Piñero goes on to claim that if they were fiction the Gospels would have to be too “clumsy” a parable, in which it is completely clear he did not read any of the chapters in JFOS refuting that claim (e.g. Chs. 3 & 6), nor the detailed chapter, citing dozens of scholars concurring with me, in OHJ (Ch. 10) that documents extensively the elegance and ingenious purpose of that parable. Piñero simply doesn’t know anything, and is completely uninterested in knowing anything, and instead just wants to spew rhetoric already extensively refuted, and never even mention, much less answer, those refutations. This is a bankrupt methodology. And yet, evidently, it’s the only way historicity can be defended. Which itself disproves historicity. Sound conclusions need no such tactics to defend.
More Subtle Oversights
Piñero at one point lays out his own hypothesis, whereby Paul “invented” all the stuff about the apostles being receivers of revelation. The problem with his hypothesis is that this is in the creeds scholars agree precede Paul and that Paul confirms everyone knew to be the case. Just read 1 Corinthians 15:1-5 and Galatians 1-2 and Romans 16:25-26. Had it been the case that Paul was lying about all this, and was in fact trying to pose his revelations as superseding actual in-person witnessing and discipleship, and even forging fake creeds claiming the apostles also received the same revelations, he could not have done such things without having to confront and address all the arguments against him this would produce. Yet Paul is never confronted with these arguments. His audience always simply agrees with him on this point—and he knows they will. Indeed, in Galatians 1, Paul is desperately responding to the argument of fellow Christians that he scandalously learned the gospel by oral transmission rather than by revelation. His entire argument in response to this accusation entails all Christians agreed revelation is the only way the gospel could ever have been legitimately learned—which entails this is exactly what all the other apostles were claiming. There are many respects in which this is quite clear from the Epistles of Paul (see my complete survey in OHJ, Ch. 11; cf. Ch. 4, Elements 15 and 16). So Piñero’s thesis is essentially impossible. Had it been the case, this would have to be all over the Epistles of Paul, as it would be the number one argument against his legitimacy he would everywhere confront. But we can plainly see, over a twenty year career, he never was faced with it.

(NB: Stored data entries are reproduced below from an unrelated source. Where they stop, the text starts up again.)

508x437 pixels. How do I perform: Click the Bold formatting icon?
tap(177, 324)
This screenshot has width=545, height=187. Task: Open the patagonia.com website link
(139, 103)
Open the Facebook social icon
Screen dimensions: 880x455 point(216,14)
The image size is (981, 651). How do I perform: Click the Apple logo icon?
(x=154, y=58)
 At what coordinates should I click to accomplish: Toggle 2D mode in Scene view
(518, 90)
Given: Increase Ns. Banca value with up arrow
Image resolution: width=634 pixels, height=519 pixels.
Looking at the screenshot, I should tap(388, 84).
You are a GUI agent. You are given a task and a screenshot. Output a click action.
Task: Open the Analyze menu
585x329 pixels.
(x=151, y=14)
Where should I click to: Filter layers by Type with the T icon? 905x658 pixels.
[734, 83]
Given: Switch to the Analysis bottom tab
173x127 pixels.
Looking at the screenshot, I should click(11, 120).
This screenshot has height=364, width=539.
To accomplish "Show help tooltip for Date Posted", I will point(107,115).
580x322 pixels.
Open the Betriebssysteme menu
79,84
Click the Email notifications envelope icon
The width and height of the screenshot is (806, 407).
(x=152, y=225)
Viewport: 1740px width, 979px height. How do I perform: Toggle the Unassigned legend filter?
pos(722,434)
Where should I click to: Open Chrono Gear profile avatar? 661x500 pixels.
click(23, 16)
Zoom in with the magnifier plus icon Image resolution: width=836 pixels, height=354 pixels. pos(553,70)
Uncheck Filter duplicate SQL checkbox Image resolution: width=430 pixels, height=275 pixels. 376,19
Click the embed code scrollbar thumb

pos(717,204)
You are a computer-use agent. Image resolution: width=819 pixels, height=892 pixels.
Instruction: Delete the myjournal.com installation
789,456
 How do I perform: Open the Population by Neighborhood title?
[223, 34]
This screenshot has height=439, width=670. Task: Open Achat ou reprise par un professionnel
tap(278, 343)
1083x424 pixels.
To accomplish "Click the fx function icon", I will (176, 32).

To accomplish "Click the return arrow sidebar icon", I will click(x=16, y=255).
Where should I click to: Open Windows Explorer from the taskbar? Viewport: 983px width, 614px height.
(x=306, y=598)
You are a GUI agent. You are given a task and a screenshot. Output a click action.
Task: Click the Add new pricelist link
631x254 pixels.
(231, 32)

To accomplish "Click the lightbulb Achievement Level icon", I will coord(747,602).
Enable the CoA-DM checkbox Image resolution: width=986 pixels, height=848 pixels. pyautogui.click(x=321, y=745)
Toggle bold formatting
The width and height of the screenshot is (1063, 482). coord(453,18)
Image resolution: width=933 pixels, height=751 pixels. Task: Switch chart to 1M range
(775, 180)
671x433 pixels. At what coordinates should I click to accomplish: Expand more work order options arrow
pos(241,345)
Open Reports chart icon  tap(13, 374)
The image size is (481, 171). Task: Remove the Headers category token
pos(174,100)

At another point Piñero foolishly claims that the Gospels must tell the truth about women discovering the empty tomb because such a “tradition is unlikely to be invented for the simple reason that women as witnesses had practically no validity in both the Jewish and the Greco-Roman world.” He evidently does not know this is false in literally every single respect (see N.T. Wright Demonstrates the Bankruptcy of Christian Apologetics in Under Nine Minutes). Piñero thus has not been doing his homework, and he does not know what he is talking about. Here we have him concluding for historicity on a basis of a falsehood and a fallacy (women were often trusted as witnesses in antiquity; the Gospels never cite them as witnesses anyway; and women were more obviously placed in the story for symbolical and allegorical reasons to illustrate the gospel, not as evidence the story was true), thus demonstrating his belief in historicity is unfounded, and is based largely on the gullible and dubious rhetoric of Christian fundamentalists rather than genuine scholarship. Which is precisely what I argue is a major problem with defenses of historicity today. (If Piñero wants the full breakdown on why this claim about ancient women is both false and fallacious, he can consult Ch. 11 in Not the Impossible Faith.)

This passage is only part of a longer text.